■ Aim ■
Please rewrite the listing below, replacing "button" with "control" wherever it occurs and keeping everything else unchanged. Leave the pictures out of your answer.

Interface element listing
- - - -

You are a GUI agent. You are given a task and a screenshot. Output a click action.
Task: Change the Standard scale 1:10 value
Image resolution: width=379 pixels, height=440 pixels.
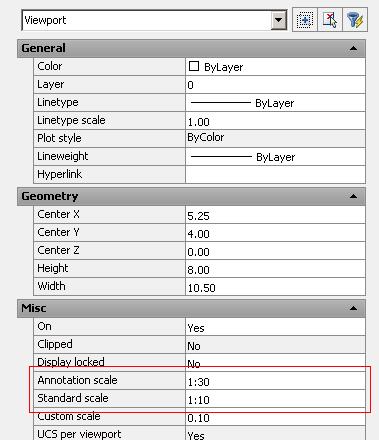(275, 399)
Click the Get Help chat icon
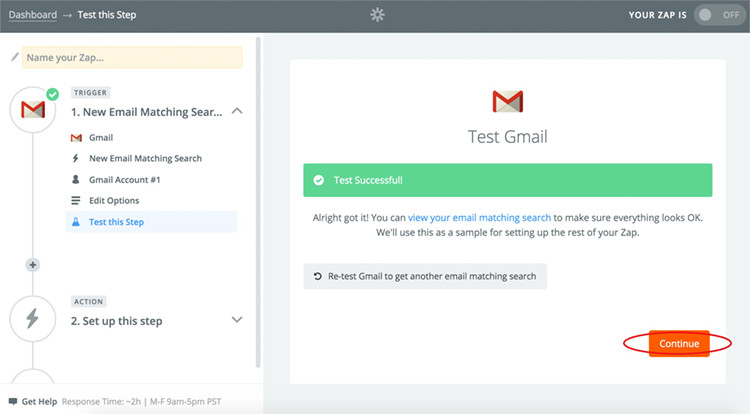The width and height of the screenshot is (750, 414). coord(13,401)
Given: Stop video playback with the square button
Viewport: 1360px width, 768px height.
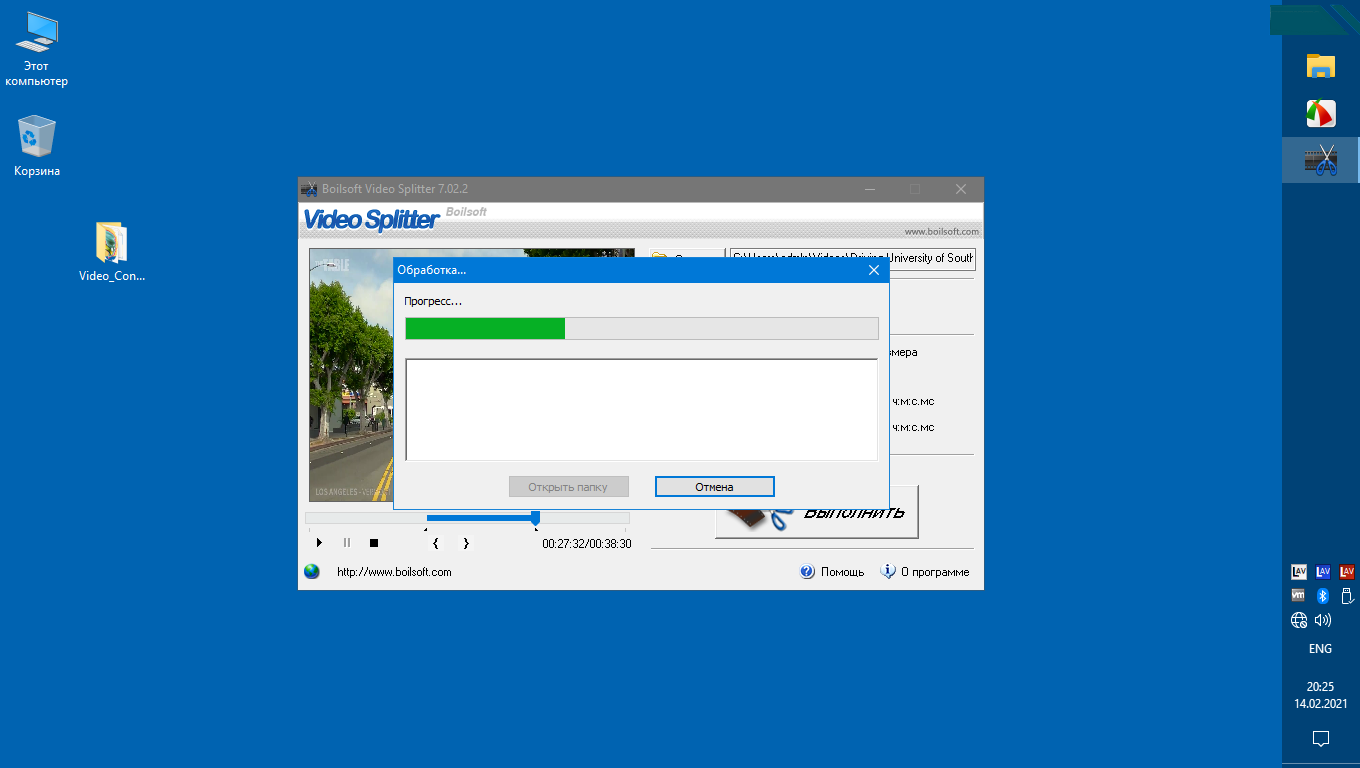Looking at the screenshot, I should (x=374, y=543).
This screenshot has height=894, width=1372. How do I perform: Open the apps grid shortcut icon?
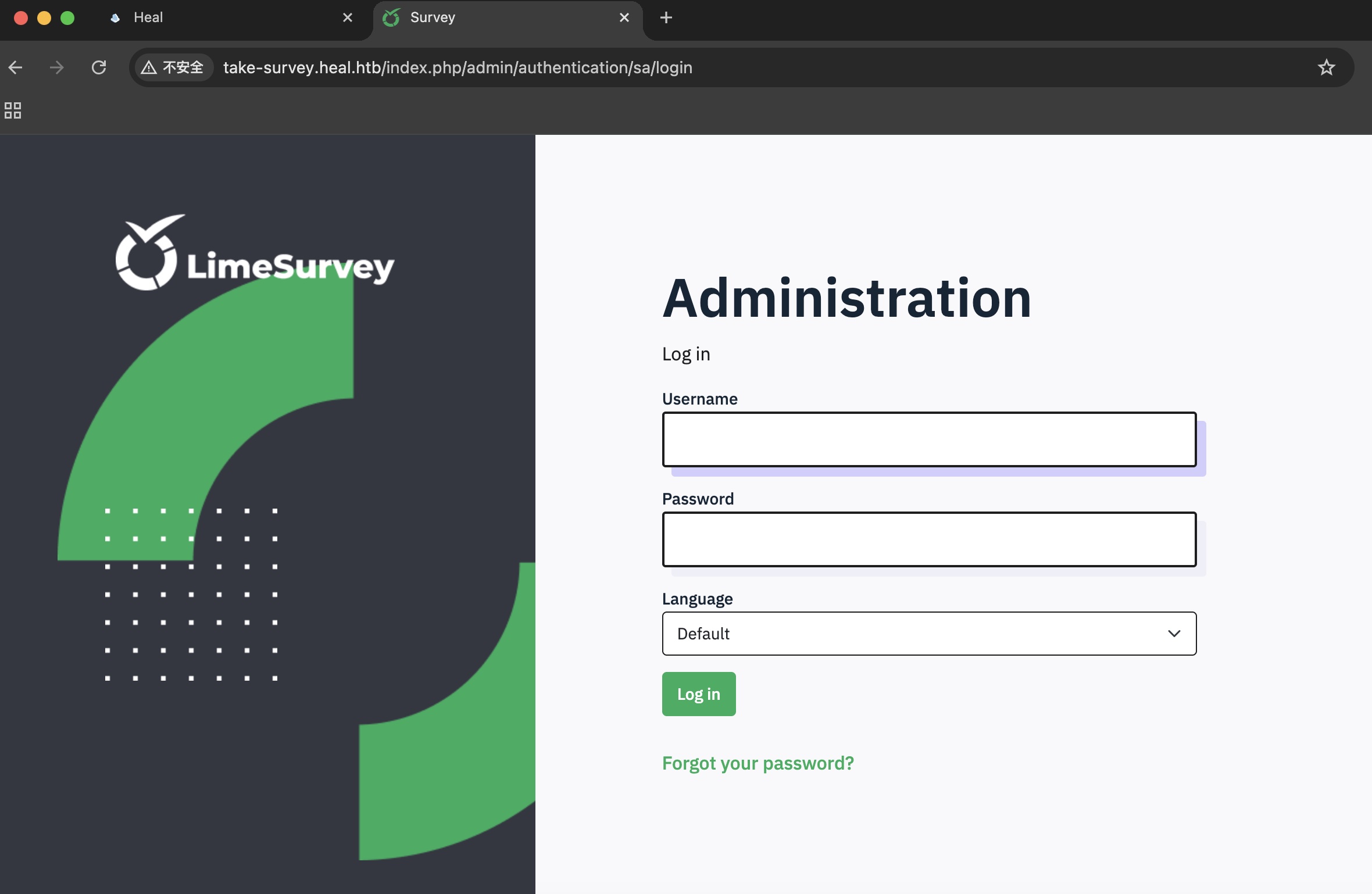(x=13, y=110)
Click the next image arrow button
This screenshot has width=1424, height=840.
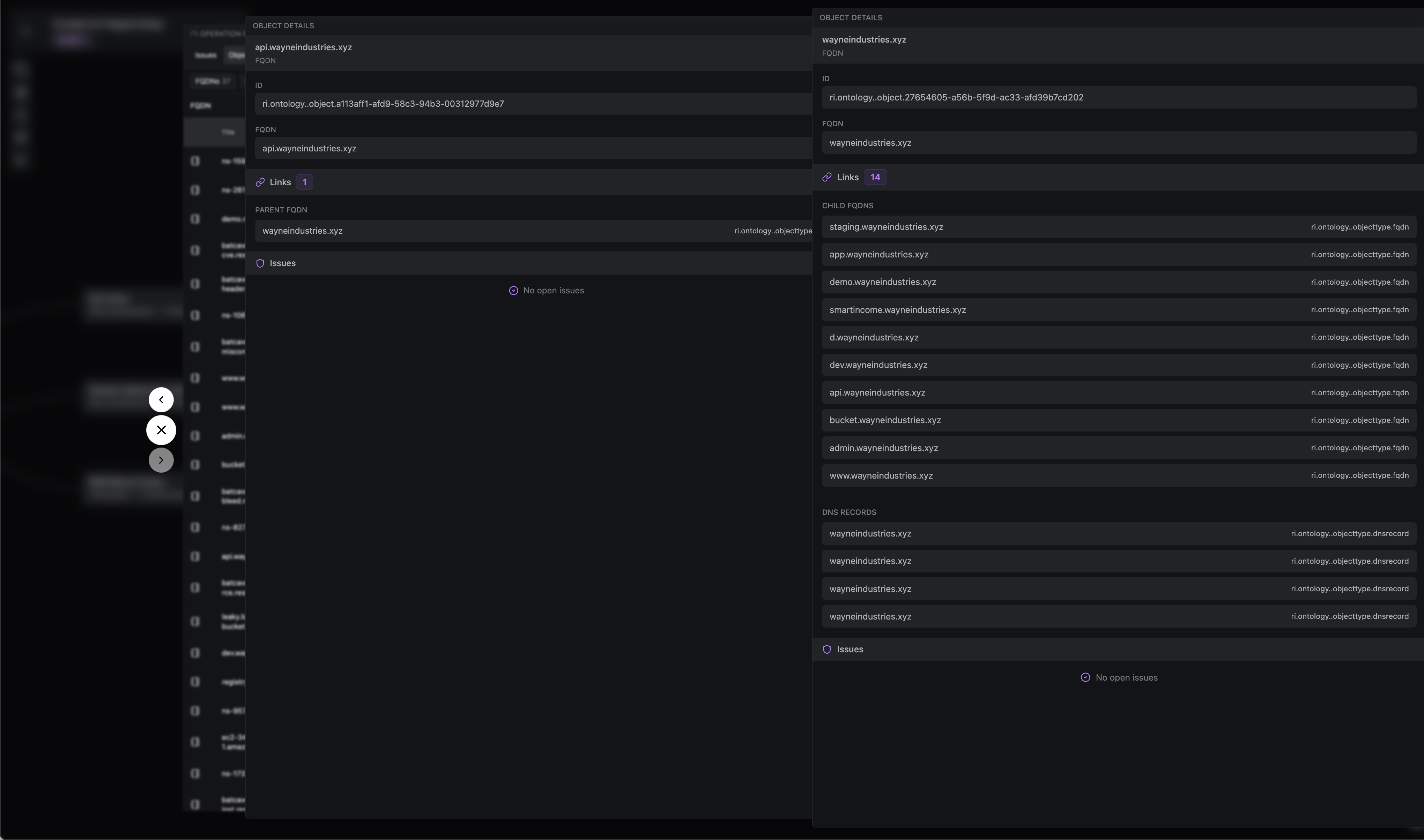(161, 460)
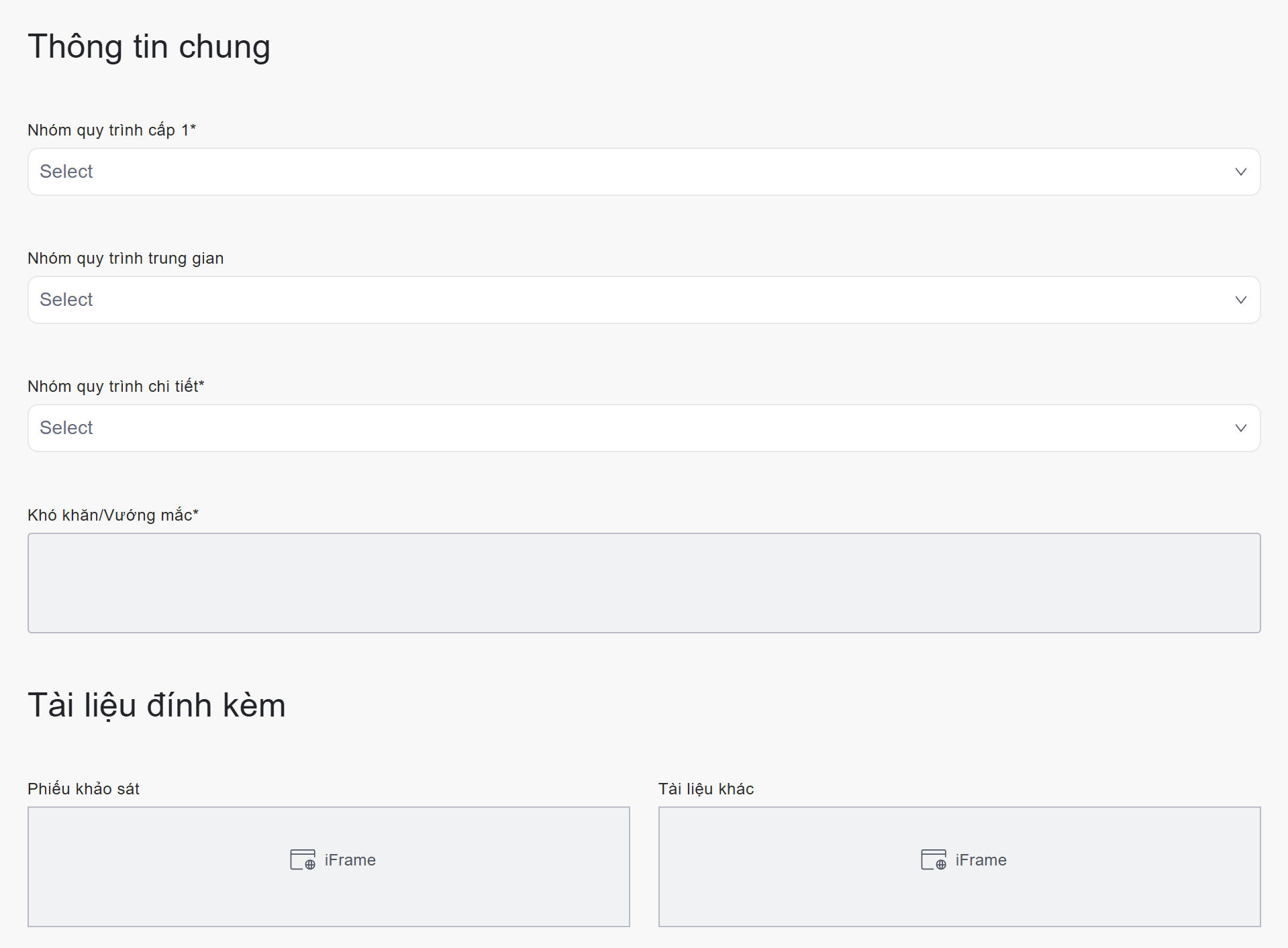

- - - -

■ Finished exercise ■
You are a GUI agent. You are given a task and a screenshot. Output a click action.
Task: Change the Standard scale 1:10 value
Image resolution: width=379 pixels, height=440 pixels.
(275, 399)
Click the Get Help chat icon
The width and height of the screenshot is (750, 414). coord(13,401)
Given: Stop video playback with the square control
Viewport: 1360px width, 768px height.
Looking at the screenshot, I should (x=374, y=543).
This screenshot has height=894, width=1372. How do I perform: Open the apps grid shortcut icon?
(x=13, y=110)
Click the next image arrow control
This screenshot has width=1424, height=840.
(161, 460)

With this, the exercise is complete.